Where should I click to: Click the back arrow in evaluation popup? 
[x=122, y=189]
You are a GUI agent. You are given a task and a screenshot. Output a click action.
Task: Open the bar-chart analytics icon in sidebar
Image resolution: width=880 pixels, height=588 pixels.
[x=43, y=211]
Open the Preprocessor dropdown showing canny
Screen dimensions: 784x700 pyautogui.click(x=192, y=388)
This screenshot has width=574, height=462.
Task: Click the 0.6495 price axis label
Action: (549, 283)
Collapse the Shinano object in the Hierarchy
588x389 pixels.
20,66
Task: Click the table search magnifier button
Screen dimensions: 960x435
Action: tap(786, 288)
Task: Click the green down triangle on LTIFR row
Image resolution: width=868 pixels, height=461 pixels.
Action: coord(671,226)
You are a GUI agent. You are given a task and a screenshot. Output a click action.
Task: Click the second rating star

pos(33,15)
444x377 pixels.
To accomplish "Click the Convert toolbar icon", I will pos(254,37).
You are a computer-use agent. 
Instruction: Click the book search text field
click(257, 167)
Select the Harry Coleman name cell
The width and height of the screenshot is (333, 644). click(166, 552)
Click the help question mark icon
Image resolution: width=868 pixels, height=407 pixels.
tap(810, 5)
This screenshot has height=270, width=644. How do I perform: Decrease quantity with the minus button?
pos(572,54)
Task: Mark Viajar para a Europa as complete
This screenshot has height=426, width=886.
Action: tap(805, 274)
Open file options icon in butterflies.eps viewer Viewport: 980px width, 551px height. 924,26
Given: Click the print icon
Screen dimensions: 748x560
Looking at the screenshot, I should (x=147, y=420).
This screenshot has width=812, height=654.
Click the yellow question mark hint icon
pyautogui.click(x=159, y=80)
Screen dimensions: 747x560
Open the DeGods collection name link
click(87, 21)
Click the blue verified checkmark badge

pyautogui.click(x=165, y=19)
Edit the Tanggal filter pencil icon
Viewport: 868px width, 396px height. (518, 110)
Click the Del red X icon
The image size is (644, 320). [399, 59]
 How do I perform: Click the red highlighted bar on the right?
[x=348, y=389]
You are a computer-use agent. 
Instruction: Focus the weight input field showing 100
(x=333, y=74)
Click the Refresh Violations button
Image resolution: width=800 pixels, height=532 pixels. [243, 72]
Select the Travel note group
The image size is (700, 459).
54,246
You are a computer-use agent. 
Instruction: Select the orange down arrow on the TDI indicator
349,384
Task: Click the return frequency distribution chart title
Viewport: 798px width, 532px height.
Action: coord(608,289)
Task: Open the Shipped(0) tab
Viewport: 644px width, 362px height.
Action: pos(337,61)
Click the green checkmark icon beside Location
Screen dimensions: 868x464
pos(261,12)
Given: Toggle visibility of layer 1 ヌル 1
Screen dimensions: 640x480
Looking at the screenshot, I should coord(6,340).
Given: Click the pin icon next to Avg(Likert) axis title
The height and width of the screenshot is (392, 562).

= = = = = = =

WORK REQUIRED: Among the lines of the records, copy out each one that contains the word "title".

RESPONSE FOR THIS EXERCISE:
Task: Click the return frequency distribution chart title
Given: Click the pin icon next to Avg(Likert) axis title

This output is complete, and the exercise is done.